Other feline behaviors are tricky, because they appear to be an invitation for petting. The classic is when Fluffy exposes her belly. When you go in for a rub, she bites and scratches you. “Exposing her belly is not a trap the cat is setting,” Buffington says. “The cat is biting you because they feel violated and afraid.” A cat’s belly is its most vulnerable body part, and exposing it is the cat letting you know she trusts you—not that she wants a belly rub.
That’s not the only place that’s off limits. Have you ever been petting your cat and all of a sudden she slinks off to the other side of the room, cowers behind something, and stares at you?
“If your cat is acting weird, then something probably triggered this behavior,” Buffington says. Perhaps you kept petting the base of her tail, because she kept raising her butt. This area is filled with nerves, and being pet there can be overstimulating, much like being tickled is to us. Also, being cradled is not normal for cats. If your cat is curled up in your lap, it’s not necessarily an invitation to be picked up.
What’s that? Your cat is totally fine with you picking her up, snuggling her, and rubbing her angel-soft belly? That’s fine.
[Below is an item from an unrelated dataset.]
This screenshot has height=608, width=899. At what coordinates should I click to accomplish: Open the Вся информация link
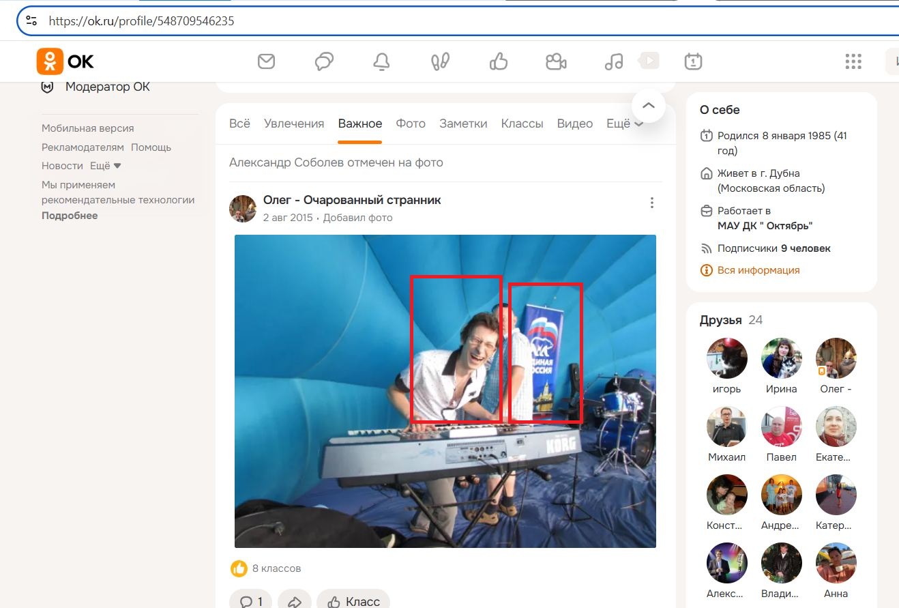point(758,270)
Nobody’s jealous. Just stop talking about it.
You want your cats to be friends more than they do
Shingles and I recently moved into a house with two other cats, and my roommate and I have been trying for months to get them to play. It hasn’t been going well. Time and again, we put them in the living room and watch as mild curiosity turns into panic and fighting.
Buffington says we’re doing this all wrong. Start slow, he says, by rubbing each cat in turn with the same dry towel to get them used to each others’ scent. Before introducing them, make sure each cat has eaten, pooped, and received affection from their respective owners. In other words, ensure they are comfortable. Once the cats are together, let your cat know you have its back by giving it lots of affection. Don’t pressure them to mingle, and make sure each has an unimpeded escape route.
And if your cat isn’t feeling the play date and decides to bail, let him go. Buffington says one of our biggest misconceptions is that cats need to be around other cats. In the wild, cats hunt alone, and they don’t share. Other cats aren’t friends; they’re competition.
Your cat cares about you
Your cat is not as indifferent about you as she may seem. She wants to bond, and the best way to do so are with petting, food, and play. If your cat doesn’t like to play, you might be doing it wrong. If you’re using a laser pointer, don’t wave it like you’re at a rave. Move it at natural speeds and let the cat catch it occasionally. The same rule applies with the feather-on-a-string toy.
Shingles used to cry incessantly whenever I left for the day, and I worried that leaving him home alone was making him neurotic. Buffington suggests I create little rituals for coming and going. “Before you leave, you can call to the cat, give him some affection and let him know you are saying good bye,” Buffington says. And he says to have a similar ritual for coming home. “Some married couples survive on less than an hour a day of contact. Your relationship with your cat can survive on 10 minutes a day, as long as it’s really quality,” Buffington says.